Abstract 70 - Targeting 'Social Carrying Capacity' with Risk Preference Elicitation During Predator Recovery
Chandler Hubbard, University of Wyoming StudentHall C
Chandler Hubbard, Ian Fletcher, Todd Cherry, Jacob Hochard, David Finnoff
Large predators worldwide are returning to landscapes where they have been extirpated for
centuries. In communities intolerant of recovery, the ``Social Carrying Capacity" is often more
restrictive that its biological analogue and diverse human preferences complicate traditional
conservation approaches. Yet, wildlife managers often lack formal preference elicitation
training and the social carrying capacity concept tends to be used as an academic metaphor,
rather than a pragmatic management tool. We evaluate individual risk preferences in a
nationwide context where federal agencies have published management guidelines for
responding to property-damaging and human-threatening grizzly bears (Ursus arctos horribilis).

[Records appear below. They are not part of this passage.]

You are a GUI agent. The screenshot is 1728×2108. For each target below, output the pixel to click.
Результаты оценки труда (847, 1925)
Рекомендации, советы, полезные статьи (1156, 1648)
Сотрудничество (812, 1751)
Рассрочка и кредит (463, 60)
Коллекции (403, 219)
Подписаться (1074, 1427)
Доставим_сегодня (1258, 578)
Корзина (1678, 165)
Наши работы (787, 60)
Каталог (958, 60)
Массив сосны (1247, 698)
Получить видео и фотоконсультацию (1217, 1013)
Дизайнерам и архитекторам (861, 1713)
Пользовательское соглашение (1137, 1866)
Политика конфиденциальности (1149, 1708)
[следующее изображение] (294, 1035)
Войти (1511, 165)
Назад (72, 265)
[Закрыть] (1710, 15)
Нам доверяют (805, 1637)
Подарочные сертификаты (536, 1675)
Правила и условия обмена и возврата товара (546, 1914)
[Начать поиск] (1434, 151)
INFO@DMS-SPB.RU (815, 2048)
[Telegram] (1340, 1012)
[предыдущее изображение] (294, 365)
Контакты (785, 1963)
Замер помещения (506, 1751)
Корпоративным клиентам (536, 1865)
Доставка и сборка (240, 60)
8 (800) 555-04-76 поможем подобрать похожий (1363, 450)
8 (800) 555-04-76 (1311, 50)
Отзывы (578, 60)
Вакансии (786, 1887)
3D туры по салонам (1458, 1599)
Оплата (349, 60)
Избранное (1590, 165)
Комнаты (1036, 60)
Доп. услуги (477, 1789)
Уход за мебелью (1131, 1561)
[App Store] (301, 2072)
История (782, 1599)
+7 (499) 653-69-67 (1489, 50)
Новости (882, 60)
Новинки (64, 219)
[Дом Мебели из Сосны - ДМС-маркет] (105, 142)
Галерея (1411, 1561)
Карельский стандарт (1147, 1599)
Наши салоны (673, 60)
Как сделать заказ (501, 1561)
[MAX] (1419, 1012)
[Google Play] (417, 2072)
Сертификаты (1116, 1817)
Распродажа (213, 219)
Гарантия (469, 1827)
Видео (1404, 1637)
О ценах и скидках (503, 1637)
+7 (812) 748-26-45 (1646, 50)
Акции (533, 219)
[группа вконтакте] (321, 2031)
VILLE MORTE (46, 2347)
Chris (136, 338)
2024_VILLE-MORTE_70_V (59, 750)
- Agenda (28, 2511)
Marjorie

Respondents ($n=2,433$) reveal a desire for more management tolerance following both
violent and non-violent encounters than is currently afforded. Unfamiliarity with federal
guidelines leads respondents to believe that grizzly bear encounters are managed more
consistently with their own desires than occurs in reality. We offer a nationwide prediction of
risk management preferences across all contiguous United States zip codes using social,
geographic, landscape and demographic indicators. The general approach holds promise for
identifying new predator reintroduction and recovery sites, modernizing place-based guidance
for predator management and predicting the intensity of human-wildlife conflict and its
associated management costs from natural predator dispersal.